**Work item:** Examine each line in the records below for the word "screenshot". Report how many lines contain it, and nothing else.

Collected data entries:

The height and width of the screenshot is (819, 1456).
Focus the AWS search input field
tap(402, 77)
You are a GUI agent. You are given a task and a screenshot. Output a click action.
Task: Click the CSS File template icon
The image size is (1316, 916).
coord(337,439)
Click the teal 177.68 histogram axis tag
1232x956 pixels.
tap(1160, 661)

**Answer section:** 2